------ Dataset content ------

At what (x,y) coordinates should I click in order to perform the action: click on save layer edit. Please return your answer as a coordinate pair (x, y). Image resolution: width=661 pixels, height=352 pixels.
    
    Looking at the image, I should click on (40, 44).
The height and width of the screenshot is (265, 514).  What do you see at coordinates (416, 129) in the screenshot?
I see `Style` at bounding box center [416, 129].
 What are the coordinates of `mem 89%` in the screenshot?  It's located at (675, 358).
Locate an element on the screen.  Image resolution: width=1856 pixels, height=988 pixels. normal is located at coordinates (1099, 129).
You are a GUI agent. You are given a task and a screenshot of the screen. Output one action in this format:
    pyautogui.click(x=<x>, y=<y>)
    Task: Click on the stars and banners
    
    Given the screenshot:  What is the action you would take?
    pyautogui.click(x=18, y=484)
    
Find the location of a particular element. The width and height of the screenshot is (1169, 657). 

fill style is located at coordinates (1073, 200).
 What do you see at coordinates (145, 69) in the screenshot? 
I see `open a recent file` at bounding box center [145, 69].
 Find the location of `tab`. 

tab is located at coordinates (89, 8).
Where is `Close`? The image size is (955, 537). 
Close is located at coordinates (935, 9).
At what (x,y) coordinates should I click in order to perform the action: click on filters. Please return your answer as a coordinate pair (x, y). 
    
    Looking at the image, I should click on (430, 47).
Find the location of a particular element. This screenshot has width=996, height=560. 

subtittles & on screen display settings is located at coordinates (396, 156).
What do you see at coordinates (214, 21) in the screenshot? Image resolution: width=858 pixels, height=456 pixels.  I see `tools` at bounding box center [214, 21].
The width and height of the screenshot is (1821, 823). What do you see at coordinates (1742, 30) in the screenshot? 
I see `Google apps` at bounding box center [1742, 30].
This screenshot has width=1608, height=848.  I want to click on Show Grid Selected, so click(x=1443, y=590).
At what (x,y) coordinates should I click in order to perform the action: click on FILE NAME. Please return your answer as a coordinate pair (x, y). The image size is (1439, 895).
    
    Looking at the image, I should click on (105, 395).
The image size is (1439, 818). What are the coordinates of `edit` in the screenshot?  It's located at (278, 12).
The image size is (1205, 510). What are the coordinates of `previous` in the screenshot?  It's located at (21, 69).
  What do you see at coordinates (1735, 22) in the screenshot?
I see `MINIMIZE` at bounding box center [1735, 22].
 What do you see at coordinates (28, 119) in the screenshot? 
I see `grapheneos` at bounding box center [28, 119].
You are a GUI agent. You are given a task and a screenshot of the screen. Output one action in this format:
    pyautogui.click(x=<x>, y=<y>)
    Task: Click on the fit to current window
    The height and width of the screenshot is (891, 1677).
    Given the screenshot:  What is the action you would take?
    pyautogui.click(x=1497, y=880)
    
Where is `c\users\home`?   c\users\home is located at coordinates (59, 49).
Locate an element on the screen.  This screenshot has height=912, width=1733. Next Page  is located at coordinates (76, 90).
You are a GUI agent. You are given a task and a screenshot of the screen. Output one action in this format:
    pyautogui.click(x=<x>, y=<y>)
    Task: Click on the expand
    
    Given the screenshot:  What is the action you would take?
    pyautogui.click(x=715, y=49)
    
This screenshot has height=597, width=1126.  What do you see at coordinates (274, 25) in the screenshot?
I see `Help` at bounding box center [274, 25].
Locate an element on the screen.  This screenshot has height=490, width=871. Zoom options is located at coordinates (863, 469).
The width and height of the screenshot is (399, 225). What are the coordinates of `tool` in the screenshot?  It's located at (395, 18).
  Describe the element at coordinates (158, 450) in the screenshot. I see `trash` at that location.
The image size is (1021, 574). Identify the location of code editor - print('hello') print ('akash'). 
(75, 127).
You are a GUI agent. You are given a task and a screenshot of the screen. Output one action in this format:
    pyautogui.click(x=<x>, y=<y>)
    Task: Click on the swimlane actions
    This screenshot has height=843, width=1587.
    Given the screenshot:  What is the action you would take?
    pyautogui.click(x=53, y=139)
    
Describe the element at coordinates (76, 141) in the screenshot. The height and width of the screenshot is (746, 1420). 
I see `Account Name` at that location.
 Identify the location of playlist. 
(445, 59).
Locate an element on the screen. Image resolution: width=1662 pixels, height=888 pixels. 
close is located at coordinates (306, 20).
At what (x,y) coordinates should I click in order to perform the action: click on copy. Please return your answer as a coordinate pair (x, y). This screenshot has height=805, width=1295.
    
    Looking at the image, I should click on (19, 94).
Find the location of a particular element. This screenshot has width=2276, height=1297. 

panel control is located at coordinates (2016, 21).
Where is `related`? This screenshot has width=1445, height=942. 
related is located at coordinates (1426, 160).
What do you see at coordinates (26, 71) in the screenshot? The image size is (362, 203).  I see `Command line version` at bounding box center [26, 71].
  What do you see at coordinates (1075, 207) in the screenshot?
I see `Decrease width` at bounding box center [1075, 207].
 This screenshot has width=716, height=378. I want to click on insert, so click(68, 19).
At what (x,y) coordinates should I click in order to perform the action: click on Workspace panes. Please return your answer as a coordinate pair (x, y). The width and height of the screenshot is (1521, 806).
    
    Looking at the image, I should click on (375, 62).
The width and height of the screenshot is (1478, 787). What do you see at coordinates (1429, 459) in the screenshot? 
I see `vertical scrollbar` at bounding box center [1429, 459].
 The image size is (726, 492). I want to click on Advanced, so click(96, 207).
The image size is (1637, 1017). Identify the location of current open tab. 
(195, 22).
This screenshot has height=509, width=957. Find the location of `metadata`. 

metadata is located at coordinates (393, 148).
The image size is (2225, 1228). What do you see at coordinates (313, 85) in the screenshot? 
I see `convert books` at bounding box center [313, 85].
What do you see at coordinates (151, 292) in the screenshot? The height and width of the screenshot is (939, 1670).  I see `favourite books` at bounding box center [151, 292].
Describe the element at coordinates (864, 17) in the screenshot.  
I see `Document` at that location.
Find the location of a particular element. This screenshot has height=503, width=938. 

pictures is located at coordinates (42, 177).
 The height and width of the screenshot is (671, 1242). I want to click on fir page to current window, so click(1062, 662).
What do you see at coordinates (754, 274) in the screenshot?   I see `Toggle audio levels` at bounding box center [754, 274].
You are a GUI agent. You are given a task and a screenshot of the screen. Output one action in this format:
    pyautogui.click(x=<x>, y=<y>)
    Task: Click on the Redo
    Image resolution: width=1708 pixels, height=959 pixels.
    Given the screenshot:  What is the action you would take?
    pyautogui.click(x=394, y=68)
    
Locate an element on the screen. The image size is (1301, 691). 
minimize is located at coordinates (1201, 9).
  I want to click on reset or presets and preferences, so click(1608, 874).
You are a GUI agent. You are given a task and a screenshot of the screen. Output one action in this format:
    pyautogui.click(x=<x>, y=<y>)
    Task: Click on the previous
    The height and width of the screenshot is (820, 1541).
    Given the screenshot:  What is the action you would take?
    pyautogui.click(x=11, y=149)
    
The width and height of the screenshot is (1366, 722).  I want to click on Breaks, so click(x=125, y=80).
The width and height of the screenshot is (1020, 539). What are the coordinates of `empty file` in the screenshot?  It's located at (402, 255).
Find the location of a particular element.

------

Copy all of the lines above exactly as they appear.

The output
At what (x,y) coordinates should I click in order to perform the action: click on save layer edit. Please return your answer as a coordinate pair (x, y). Image resolution: width=661 pixels, height=352 pixels.
    
    Looking at the image, I should click on (40, 44).
The height and width of the screenshot is (265, 514).  What do you see at coordinates (416, 129) in the screenshot?
I see `Style` at bounding box center [416, 129].
 What are the coordinates of `mem 89%` in the screenshot?  It's located at (675, 358).
Locate an element on the screen.  Image resolution: width=1856 pixels, height=988 pixels. normal is located at coordinates (1099, 129).
You are a GUI agent. You are given a task and a screenshot of the screen. Output one action in this format:
    pyautogui.click(x=<x>, y=<y>)
    Task: Click on the stars and banners
    
    Given the screenshot:  What is the action you would take?
    pyautogui.click(x=18, y=484)
    
Find the location of a particular element. The width and height of the screenshot is (1169, 657). 

fill style is located at coordinates (1073, 200).
 What do you see at coordinates (145, 69) in the screenshot? 
I see `open a recent file` at bounding box center [145, 69].
 Find the location of `tab`. 

tab is located at coordinates (89, 8).
Where is `Close`? The image size is (955, 537). 
Close is located at coordinates (935, 9).
At what (x,y) coordinates should I click in order to perform the action: click on filters. Please return your answer as a coordinate pair (x, y). 
    
    Looking at the image, I should click on (430, 47).
Find the location of a particular element. This screenshot has width=996, height=560. 

subtittles & on screen display settings is located at coordinates (396, 156).
What do you see at coordinates (214, 21) in the screenshot? Image resolution: width=858 pixels, height=456 pixels.  I see `tools` at bounding box center [214, 21].
The width and height of the screenshot is (1821, 823). What do you see at coordinates (1742, 30) in the screenshot? 
I see `Google apps` at bounding box center [1742, 30].
This screenshot has width=1608, height=848.  I want to click on Show Grid Selected, so click(x=1443, y=590).
At what (x,y) coordinates should I click in order to perform the action: click on FILE NAME. Please return your answer as a coordinate pair (x, y). The image size is (1439, 895).
    
    Looking at the image, I should click on (105, 395).
The image size is (1439, 818). What are the coordinates of `edit` in the screenshot?  It's located at (278, 12).
The image size is (1205, 510). What are the coordinates of `previous` in the screenshot?  It's located at (21, 69).
  What do you see at coordinates (1735, 22) in the screenshot?
I see `MINIMIZE` at bounding box center [1735, 22].
 What do you see at coordinates (28, 119) in the screenshot? 
I see `grapheneos` at bounding box center [28, 119].
You are a GUI agent. You are given a task and a screenshot of the screen. Output one action in this format:
    pyautogui.click(x=<x>, y=<y>)
    Task: Click on the fit to current window
    The height and width of the screenshot is (891, 1677).
    Given the screenshot:  What is the action you would take?
    pyautogui.click(x=1497, y=880)
    
Where is `c\users\home`?   c\users\home is located at coordinates (59, 49).
Locate an element on the screen.  This screenshot has height=912, width=1733. Next Page  is located at coordinates (76, 90).
You are a GUI agent. You are given a task and a screenshot of the screen. Output one action in this format:
    pyautogui.click(x=<x>, y=<y>)
    Task: Click on the expand
    
    Given the screenshot:  What is the action you would take?
    pyautogui.click(x=715, y=49)
    
This screenshot has height=597, width=1126.  What do you see at coordinates (274, 25) in the screenshot?
I see `Help` at bounding box center [274, 25].
Locate an element on the screen.  This screenshot has height=490, width=871. Zoom options is located at coordinates (863, 469).
The width and height of the screenshot is (399, 225). What are the coordinates of `tool` in the screenshot?  It's located at (395, 18).
  Describe the element at coordinates (158, 450) in the screenshot. I see `trash` at that location.
The image size is (1021, 574). Identify the location of code editor - print('hello') print ('akash'). 
(75, 127).
You are a GUI agent. You are given a task and a screenshot of the screen. Output one action in this format:
    pyautogui.click(x=<x>, y=<y>)
    Task: Click on the swimlane actions
    This screenshot has height=843, width=1587.
    Given the screenshot:  What is the action you would take?
    pyautogui.click(x=53, y=139)
    
Describe the element at coordinates (76, 141) in the screenshot. The height and width of the screenshot is (746, 1420). 
I see `Account Name` at that location.
 Identify the location of playlist. 
(445, 59).
Locate an element on the screen. Image resolution: width=1662 pixels, height=888 pixels. 
close is located at coordinates (306, 20).
At what (x,y) coordinates should I click in order to perform the action: click on copy. Please return your answer as a coordinate pair (x, y). This screenshot has height=805, width=1295.
    
    Looking at the image, I should click on (19, 94).
Find the location of a particular element. This screenshot has width=2276, height=1297. 

panel control is located at coordinates (2016, 21).
Where is `related`? This screenshot has width=1445, height=942. 
related is located at coordinates (1426, 160).
What do you see at coordinates (26, 71) in the screenshot? The image size is (362, 203).  I see `Command line version` at bounding box center [26, 71].
  What do you see at coordinates (1075, 207) in the screenshot?
I see `Decrease width` at bounding box center [1075, 207].
 This screenshot has width=716, height=378. I want to click on insert, so click(68, 19).
At what (x,y) coordinates should I click in order to perform the action: click on Workspace panes. Please return your answer as a coordinate pair (x, y). The width and height of the screenshot is (1521, 806).
    
    Looking at the image, I should click on (375, 62).
The width and height of the screenshot is (1478, 787). What do you see at coordinates (1429, 459) in the screenshot? 
I see `vertical scrollbar` at bounding box center [1429, 459].
 The image size is (726, 492). I want to click on Advanced, so click(96, 207).
The image size is (1637, 1017). Identify the location of current open tab. 
(195, 22).
This screenshot has height=509, width=957. Find the location of `metadata`. 

metadata is located at coordinates (393, 148).
The image size is (2225, 1228). What do you see at coordinates (313, 85) in the screenshot? 
I see `convert books` at bounding box center [313, 85].
What do you see at coordinates (151, 292) in the screenshot? The height and width of the screenshot is (939, 1670).  I see `favourite books` at bounding box center [151, 292].
Describe the element at coordinates (864, 17) in the screenshot.  
I see `Document` at that location.
Find the location of a particular element. This screenshot has height=503, width=938. 

pictures is located at coordinates (42, 177).
 The height and width of the screenshot is (671, 1242). I want to click on fir page to current window, so click(1062, 662).
What do you see at coordinates (754, 274) in the screenshot?   I see `Toggle audio levels` at bounding box center [754, 274].
You are a GUI agent. You are given a task and a screenshot of the screen. Output one action in this format:
    pyautogui.click(x=<x>, y=<y>)
    Task: Click on the Redo
    Image resolution: width=1708 pixels, height=959 pixels.
    Given the screenshot:  What is the action you would take?
    pyautogui.click(x=394, y=68)
    
Locate an element on the screen. The image size is (1301, 691). 
minimize is located at coordinates (1201, 9).
  I want to click on reset or presets and preferences, so click(1608, 874).
You are a GUI agent. You are given a task and a screenshot of the screen. Output one action in this format:
    pyautogui.click(x=<x>, y=<y>)
    Task: Click on the previous
    The height and width of the screenshot is (820, 1541).
    Given the screenshot:  What is the action you would take?
    pyautogui.click(x=11, y=149)
    
The width and height of the screenshot is (1366, 722).  I want to click on Breaks, so click(x=125, y=80).
The width and height of the screenshot is (1020, 539). What are the coordinates of `empty file` in the screenshot?  It's located at (402, 255).
Find the location of a particular element.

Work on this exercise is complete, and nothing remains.